On Friday, Pres. Obama said that he would favor a short term fix for the ongoing fiscal crisis rather than see the nation go over the fiscal cliff. But, if the Sunday talk shows were correct there’s been no change of position for the basis for such a deal. The lawmakers couldn’t reach a deal to avoid the fiscal cliff problem before Chritsmas and may not even reconvene before the New Year. Unless the lawmakers can find a solution quickly, American’s will welcome the new year with faced with higher taxes, dramatic reductions in government spending and the likelihood of another recession.
Wyoming Sen. John Barrasso during an interview on Fox News Sunday when asked if he thought the country would go over the Cliff said, “I believe we are, I think the president is eager to go over the cliff for political purposes. I think he sees a political victory at the bottom of the cliff.”
However, Democratic Sen. Charles Schumer of New York told NBC’s Meet the Press that he believes Republican House Speaker John Boehner is frightened to reach a bipartisan solution for fear that it would cost him the speakership, said Schumer: “I know he’s worried.” Boehner has several times told reporters that he is not concerned about his reelection as House Speaker.
Contradictory opinions such as these, as well as placing blame on each party has been going on since Congress reconvened after the election. Now, with the country poised to tumble off the fiscal cliff the intensity of finger-pointing has increased.
If Congress is unable to resolve their issues before January 1, $600 billion of combined tax increases and spending cuts will automatically take effect.
The consensus amongst economists is that if these austerity measures take effect if the fiscal crisis is not resolved, the United States economy could reenter a recession that would have a worldwide impact.
Most fiscal experts believe that the most immediate effects of not reaching a deal will occur in financial markets, which to date have been fairly quiet as Congress argues amongst itself, however, Wall Street could react quickly and without warning if there are no prospects for a deal.

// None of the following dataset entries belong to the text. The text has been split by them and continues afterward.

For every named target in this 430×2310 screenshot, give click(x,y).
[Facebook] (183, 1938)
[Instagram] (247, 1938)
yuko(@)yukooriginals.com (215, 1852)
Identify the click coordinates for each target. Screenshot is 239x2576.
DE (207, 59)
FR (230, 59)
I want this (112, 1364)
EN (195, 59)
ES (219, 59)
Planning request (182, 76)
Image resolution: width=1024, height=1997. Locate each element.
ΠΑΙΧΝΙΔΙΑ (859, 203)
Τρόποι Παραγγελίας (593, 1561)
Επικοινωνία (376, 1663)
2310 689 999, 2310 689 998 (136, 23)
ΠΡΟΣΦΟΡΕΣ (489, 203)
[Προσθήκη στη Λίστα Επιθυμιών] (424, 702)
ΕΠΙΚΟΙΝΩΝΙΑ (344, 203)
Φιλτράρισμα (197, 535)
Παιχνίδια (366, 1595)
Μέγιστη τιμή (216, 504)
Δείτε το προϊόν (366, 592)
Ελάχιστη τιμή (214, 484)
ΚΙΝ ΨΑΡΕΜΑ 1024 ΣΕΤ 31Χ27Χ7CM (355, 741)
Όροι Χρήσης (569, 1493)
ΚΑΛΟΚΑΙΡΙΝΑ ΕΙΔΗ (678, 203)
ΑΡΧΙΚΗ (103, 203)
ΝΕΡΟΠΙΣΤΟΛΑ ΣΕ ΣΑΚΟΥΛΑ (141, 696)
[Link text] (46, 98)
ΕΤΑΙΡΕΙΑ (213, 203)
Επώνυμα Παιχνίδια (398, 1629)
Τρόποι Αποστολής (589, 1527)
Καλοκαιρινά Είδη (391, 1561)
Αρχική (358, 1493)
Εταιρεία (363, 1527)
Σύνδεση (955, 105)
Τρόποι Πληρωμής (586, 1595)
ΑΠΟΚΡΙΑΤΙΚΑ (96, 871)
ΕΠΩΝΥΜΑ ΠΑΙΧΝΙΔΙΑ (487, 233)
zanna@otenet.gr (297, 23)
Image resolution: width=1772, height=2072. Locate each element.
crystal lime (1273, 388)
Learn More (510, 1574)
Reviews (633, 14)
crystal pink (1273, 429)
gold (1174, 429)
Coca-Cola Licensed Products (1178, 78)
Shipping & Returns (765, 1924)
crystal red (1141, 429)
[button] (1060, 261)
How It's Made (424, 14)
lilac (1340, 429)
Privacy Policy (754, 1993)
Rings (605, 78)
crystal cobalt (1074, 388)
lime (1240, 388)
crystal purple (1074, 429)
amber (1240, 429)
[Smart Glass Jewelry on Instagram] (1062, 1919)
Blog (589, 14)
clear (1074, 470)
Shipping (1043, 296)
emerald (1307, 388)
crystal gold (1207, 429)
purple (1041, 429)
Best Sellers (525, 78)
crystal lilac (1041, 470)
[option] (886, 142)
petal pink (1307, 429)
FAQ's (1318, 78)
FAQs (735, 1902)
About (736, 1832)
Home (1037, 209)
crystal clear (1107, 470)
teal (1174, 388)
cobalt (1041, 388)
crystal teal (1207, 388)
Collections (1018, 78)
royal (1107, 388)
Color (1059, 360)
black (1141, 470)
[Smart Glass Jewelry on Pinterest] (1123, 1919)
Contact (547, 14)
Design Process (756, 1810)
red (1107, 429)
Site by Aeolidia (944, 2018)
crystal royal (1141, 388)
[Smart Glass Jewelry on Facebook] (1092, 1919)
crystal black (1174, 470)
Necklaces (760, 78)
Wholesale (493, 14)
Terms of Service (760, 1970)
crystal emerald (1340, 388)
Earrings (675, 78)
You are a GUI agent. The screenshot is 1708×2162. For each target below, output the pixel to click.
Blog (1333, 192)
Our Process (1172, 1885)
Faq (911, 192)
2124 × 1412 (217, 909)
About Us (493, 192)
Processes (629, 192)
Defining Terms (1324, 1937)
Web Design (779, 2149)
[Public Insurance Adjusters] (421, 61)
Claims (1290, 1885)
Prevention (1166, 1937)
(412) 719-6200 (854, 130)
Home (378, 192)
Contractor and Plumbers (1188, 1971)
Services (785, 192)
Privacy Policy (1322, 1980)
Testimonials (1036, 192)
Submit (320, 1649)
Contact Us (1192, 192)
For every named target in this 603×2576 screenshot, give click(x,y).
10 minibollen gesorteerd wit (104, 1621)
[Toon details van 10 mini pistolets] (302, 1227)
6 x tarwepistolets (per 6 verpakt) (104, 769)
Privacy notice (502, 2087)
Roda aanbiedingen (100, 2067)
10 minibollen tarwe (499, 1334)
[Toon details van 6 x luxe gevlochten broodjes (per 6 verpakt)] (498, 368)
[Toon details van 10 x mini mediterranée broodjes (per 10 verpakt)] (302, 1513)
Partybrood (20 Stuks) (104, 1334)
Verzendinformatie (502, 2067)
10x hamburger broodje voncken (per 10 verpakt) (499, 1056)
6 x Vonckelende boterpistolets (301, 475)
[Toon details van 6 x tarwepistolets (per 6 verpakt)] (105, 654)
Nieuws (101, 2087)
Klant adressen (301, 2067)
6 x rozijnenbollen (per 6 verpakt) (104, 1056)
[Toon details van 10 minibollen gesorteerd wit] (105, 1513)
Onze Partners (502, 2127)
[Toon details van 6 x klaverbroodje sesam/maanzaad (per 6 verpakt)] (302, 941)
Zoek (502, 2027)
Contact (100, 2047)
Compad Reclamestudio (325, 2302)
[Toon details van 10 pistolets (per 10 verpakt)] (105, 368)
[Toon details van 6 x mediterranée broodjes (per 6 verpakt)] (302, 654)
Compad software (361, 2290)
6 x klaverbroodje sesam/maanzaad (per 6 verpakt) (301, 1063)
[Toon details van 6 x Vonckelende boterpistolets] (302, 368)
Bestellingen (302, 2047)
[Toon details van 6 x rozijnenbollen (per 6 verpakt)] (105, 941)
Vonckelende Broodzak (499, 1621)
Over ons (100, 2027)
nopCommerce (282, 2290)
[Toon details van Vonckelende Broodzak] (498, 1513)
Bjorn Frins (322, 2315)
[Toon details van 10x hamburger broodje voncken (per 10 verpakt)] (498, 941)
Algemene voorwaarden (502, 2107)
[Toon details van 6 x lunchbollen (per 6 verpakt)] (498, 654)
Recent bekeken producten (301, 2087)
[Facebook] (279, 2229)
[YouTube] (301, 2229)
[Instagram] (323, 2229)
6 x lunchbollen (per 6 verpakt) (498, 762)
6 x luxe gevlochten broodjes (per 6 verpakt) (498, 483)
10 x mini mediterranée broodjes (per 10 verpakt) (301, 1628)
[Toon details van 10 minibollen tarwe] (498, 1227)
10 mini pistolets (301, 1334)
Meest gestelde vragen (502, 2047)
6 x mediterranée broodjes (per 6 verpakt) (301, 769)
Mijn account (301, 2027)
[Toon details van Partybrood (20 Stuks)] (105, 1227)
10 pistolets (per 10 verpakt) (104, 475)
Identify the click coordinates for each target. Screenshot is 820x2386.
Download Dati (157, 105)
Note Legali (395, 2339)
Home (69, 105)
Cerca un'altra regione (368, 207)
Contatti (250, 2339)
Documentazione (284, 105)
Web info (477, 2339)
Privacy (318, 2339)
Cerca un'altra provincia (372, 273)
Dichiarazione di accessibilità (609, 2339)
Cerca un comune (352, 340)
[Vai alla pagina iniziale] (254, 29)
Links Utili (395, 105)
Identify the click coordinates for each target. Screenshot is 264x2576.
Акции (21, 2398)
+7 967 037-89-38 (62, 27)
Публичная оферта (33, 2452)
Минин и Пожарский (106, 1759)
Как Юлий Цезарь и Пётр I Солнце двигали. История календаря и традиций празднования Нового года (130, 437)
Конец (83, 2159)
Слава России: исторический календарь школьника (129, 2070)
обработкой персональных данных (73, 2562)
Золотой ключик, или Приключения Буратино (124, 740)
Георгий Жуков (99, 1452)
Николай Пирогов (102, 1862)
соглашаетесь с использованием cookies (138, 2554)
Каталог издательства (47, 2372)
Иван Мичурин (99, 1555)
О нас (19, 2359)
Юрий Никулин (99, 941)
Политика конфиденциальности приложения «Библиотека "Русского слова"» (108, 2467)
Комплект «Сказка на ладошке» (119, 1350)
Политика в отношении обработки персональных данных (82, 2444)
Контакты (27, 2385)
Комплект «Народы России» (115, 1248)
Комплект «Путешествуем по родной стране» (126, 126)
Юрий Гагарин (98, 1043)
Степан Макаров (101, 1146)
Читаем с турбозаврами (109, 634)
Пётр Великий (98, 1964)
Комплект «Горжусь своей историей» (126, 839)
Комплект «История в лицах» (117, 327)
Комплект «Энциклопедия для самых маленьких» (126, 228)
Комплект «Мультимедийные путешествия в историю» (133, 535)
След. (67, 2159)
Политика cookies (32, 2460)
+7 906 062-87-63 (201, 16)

Some political pundits suggest that it would be easier to reach a deal after January 1, as Congress could rush through a deal on taxes and the $109 billion in automatic spending cuts for 2013 that most in Congress do not want to see happen. The feeling is that as all tax rates would go up on January 1 it would be much easier to reduce tax rates on middle and lower income taxpayers while leaving high tax rates for the wealthy. This might be acceptable to Republicans as they would not technically be voting for a tax increase but only for tax breaks.
Meanwhile Democratic Sen. Kent Conrad, chairman of the budget committee told Fox News Sunday that Obama and Boehner are not far apart and that he believed a deal could be reached for the long-term. Conroy told Fox news: “I would hope we have one last attempt here to do what everyone knows needs to be done which is the larger plan that really does stabilize the debt and get us moving in the right direction.”
Unfortunately, it appears that Sen. Conrad is in the minority.